Watch the One-Day James Hogg Symposium at the Library of Congress

Students and scholars of James Hogg may be interested in watching the webcast of the informative one-day symposium (James Hogg: Scotland's Shepherd Poet) hosted by the American Folklife Center in February 2020 at the Library of Congress in Washington, DC. This event was co-sponsored by the University of Stirling. 

Speakers or performers include the scholars Dr. Adrian Hunter and Dr. Valentina Bold, the film producer Bill Kay, and the singer Sheena Wellington.  


Photograph by Stephen Walker. Courtesy of Unsplash.com.
Photograph of the Library of Congress, Washington, DC,
by Stephen Walker.

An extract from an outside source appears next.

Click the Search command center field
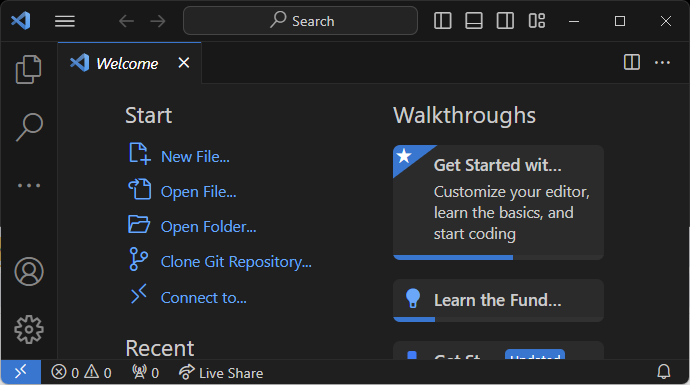This screenshot has height=385, width=690. [x=301, y=21]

Courtesy of Unsplash.com. 




Tuesday 7 July 2020

Invitation for Submissions: Studies in Hogg and his World

The editor of Studies in Hogg and his World invites submissions for the next issue of the journal which is currently scheduled for publication in the Fall of 2021. Submissions should be e-mailed to Holly.Nelson@twu.ca on or before April 15, 2021. 
Academic articles, pedagogical papers, or notes on any aspect of the life or writings of James Hogg or his contemporaries are welcome. 
In terms of pedagogical papers, we are especially interested in how the writings of Hogg are made relevant or significant to students in the contemporary classroom.
If you wish to review a book for the journal, please contact the editor. 
Studies in Hogg and his World is a double-blind peer reviewed journal. Therefore, all articles and notes submitted will undergo the double-blind peer review process. 


Sunday 5 July 2020

James Hogg’s Gravestone

O lone St Mary of the waves, 
 In ruin lies thine ancient aisle, 
While o’er thy green and lowly graves 
 The moorcocks bay, and plovers wail 

When James Hogg wrote this description of the ruined churchyard that overlooks St Mary’s Loch, you hope he never thought that a similar fate might in due course be waiting for his own grave in Ettrick Kirkyard.

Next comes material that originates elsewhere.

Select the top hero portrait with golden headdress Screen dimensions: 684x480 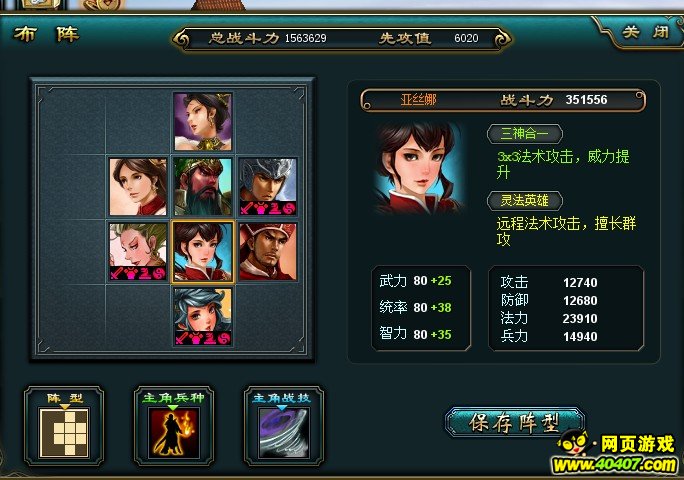pyautogui.click(x=203, y=121)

He’d have reckoned without the ravages of time, as well as the Scottish Borders Council’s programme of headstone testing. Shortly before Scotland went into lockdown, the Selkirk-based newspaper the Southern Reporter described the ‘shock’ that Ettrick residents had felt when James’s headstone had been laid flat. The paper’s photo eloquently shows the result.

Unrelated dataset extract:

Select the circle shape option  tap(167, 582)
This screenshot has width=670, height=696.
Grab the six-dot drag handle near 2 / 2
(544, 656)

According to the Borders Council’s website, their programme of testing is essential to make sure that anyone who visits or works in their 154 cemeteries is safe. If their staff find safety concerns, the memorial concerned will be made safe by socketing into the ground or laying flat. That’s what has happened to James’s headstone, along with nearly fifty others in Ettrick Kirkyard.

And the same thing has happened with the gravestone of James’s wife Margaret. Margaret is buried in Warriston Cemetery, Edinburgh, alongside the couple’s eldest son James and their eldest daughter Margaret Phillips. Like a number of other monuments in this historic cemetery, their stone has also been declared unsafe and laid flat.

Gravestone of Margaret Hogg, James Hogg (Jr.), and Margaret Phillips.
Photograph by Robin MacLachlan
However the story will not end there. A band of Hogg enthusiasts, including the James Hogg Society, is actively planning to have both stones reinstated. Hopefully, the work can be completed before James Hogg’s 250th anniversary is out, and his gravestone will once again be standing proud, as it was when this photo was taken.

Gravestone of James Hogg.
Courtesy of Wikimedia Commons.

Watch this space for further news.

--Robin MacLachlan

Monday 20 January 2020

Walter Scott, James Hogg, and Angling

The Medlar Press has recently published J. Keith Harwood's book Sir Walter Scott and Angling  This study might be of interest to those working on the life and writings of James Hogg since it includes a chapter on Hogg as an angler and explores his relationship with Scott within this context.